2) Plaintiff claims there are no laws, or beliefs, that support the "actions" taken against plaintiff.
3) Plaintiff seeks relief, through a trial, see XI, amendment.
4) Plaintiff believes, this court, has never seen, previously mentioned "action."
5) Plaintiff seeks an explanation as well as relief for enforced abandonement [sic] of U.S. Constitional [sic] Rights.
6) Plaintiff seeks maximum punitive damages + 5% per year, from time of 5-87 thru `02 for each constitutional violation.
The court concludes that the case must be dismissed pursuant to 28 U.S.C. § 1915(e)(2), which provides that an action filed without prepayment of fees shall be dismissed: at any time if the court determines that —
. . . .
(B) the action or appeal —
(i) is frivolous or malicious;
(ii) fails to state a claim on which relief may be granted; or
(iii) seeks monetary relief against a defendant who is immune from such relief.
Because Plaintiff appears pro se, the Court must remain mindful of additional considerations. A pro se litigant's pleadings are to be construed liberally and held to a less stringent standard than pleadings drafted by lawyers. Thus, if a pro se plaintiff's complaint can reasonably be read "to state a valid claim on which the plaintiff could prevail, it [the court] should do so despite the plaintiff's failure to cite proper legal authority, his confusion of various legal theories, his poor syntax and sentence construction, or his unfamiliarity with pleading requirements." However, it is not "the proper function of the district court to assume the role of advocate for the pro se litigant." For that reason, the court should not "construct arguments or theories for the plaintiff in the absence of any discussion of those issues," nor should it "supply additional factual allegations to round out a plaintiff's complaint or construct a legal theory on plaintiff's behalf."
Hall v. Bellmon, 935 F.2d 1106, 1110 (10th Cir. 1991).
Id.
Id.
Drake v. City of Fort. Collins, 927 F.2d 1156, 1159 (10th Cir. 1991).
The Court finds that Plaintiff's complaint should be dismissed pursuant to 28 U.S.C. § 1915(e). First, Plaintiff's complaint appears on its face to be time-barred. Plaintiff alleges that certain "actions" occurred in 1987, over fifteen years ago. Complaints have been dismissed under § 1915(e) as either frivolous or for failure to state a claim, where it is clear from the face of the complaint that the action is time-barred.
See White v. Rockafellow, 181 F.3d 106, 1999 WL 283905 (6th Cir. 1999) (affirming district court's dismissal under § 1915(e)(2) for failure to state a claim where claims were time-barred and not supported by sufficient facts to demonstrate constitutional violations); Smith v. New York City Transit Auth., 201 F.3d 432, 1999 WL 1212562 (2nd Cir. 1999) (holding that a complaint is frivolous if it lacks an arguable basis in law or fact, and a complaint may be dismissed as frivolous prior to service where it is clear from the face of the complaint that the claim is time-barred). See also, Block v. North Dakota, 461 U.S. 273, 103 S.Ct. 1811 (1983) (stating that a constitutional claim can become time-barred just as any other claim can . . . nothing in the constitution requires otherwise).
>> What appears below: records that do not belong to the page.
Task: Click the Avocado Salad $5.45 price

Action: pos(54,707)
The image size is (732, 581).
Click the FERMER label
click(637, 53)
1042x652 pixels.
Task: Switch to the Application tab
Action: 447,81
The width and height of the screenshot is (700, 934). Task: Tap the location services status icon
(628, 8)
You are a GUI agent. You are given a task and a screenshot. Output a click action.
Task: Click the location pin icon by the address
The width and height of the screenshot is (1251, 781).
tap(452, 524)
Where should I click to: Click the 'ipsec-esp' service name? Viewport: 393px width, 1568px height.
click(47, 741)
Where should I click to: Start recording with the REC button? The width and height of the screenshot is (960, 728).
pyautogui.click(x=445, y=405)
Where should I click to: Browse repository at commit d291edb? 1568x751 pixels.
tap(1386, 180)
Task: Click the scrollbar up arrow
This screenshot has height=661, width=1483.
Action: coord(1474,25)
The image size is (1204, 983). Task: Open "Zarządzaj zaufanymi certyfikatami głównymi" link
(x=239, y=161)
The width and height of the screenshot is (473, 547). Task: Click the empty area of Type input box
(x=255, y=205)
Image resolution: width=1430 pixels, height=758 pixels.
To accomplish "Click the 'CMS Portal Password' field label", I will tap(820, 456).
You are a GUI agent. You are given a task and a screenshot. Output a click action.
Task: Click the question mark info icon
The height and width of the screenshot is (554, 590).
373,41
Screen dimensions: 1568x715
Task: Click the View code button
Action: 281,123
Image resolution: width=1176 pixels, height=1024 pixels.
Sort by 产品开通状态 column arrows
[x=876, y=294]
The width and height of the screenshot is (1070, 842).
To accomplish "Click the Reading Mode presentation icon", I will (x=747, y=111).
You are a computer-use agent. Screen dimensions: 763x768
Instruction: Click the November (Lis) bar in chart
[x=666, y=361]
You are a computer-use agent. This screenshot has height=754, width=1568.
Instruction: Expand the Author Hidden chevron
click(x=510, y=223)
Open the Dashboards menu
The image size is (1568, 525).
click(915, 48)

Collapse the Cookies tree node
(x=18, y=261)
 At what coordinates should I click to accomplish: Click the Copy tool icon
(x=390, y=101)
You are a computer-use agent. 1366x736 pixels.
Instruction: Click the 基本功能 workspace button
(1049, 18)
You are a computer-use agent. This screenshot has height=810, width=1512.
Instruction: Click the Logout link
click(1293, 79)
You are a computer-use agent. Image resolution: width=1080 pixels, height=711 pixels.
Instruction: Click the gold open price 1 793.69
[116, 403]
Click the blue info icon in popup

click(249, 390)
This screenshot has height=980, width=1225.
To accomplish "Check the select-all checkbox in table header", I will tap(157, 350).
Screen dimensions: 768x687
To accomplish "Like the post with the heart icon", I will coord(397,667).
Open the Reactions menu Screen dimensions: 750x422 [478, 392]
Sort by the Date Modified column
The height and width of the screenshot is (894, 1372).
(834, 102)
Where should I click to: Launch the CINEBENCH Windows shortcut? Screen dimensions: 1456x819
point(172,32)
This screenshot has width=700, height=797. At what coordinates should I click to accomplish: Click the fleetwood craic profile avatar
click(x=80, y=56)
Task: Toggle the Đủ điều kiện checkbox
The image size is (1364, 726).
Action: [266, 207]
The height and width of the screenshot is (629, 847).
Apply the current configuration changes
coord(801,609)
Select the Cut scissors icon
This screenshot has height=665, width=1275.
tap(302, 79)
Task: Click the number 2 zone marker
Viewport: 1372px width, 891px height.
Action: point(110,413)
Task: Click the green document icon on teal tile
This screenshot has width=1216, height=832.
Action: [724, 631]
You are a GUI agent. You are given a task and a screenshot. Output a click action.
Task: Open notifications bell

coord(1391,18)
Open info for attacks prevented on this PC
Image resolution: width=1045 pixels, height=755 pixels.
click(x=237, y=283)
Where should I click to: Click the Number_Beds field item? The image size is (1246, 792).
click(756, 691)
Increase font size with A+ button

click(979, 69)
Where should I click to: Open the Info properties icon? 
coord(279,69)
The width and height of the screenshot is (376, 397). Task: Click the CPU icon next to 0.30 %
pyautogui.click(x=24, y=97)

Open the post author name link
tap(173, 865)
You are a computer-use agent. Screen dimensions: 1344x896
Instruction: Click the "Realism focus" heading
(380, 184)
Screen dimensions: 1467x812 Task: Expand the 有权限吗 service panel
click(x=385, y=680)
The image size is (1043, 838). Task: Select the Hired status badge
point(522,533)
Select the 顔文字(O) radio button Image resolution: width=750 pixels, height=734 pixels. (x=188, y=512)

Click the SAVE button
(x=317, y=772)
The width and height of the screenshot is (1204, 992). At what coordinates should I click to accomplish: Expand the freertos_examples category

Plaintiff's complaint must also be dismissed because it seeks monetary relief from the State of Kansas, which is immune from such relief under the Eleventh Amendment to the United States Constitution. The Eleventh Amendment bars suits against the State of Kansas or its agencies or officers in federal court. While this immunity can be waived, the State of Kansas has not done so in this case, nor has this immunity been abrogated for any cause of action that Plaintiff has alleged.
The 11th Amendment provides: "The Judicial power of the United States shall not be construed to extend to any suit in law or equity, commenced or prosecuted against one of the United States by Citizens of another State, or by Citizens or Subjects of any Foreign State."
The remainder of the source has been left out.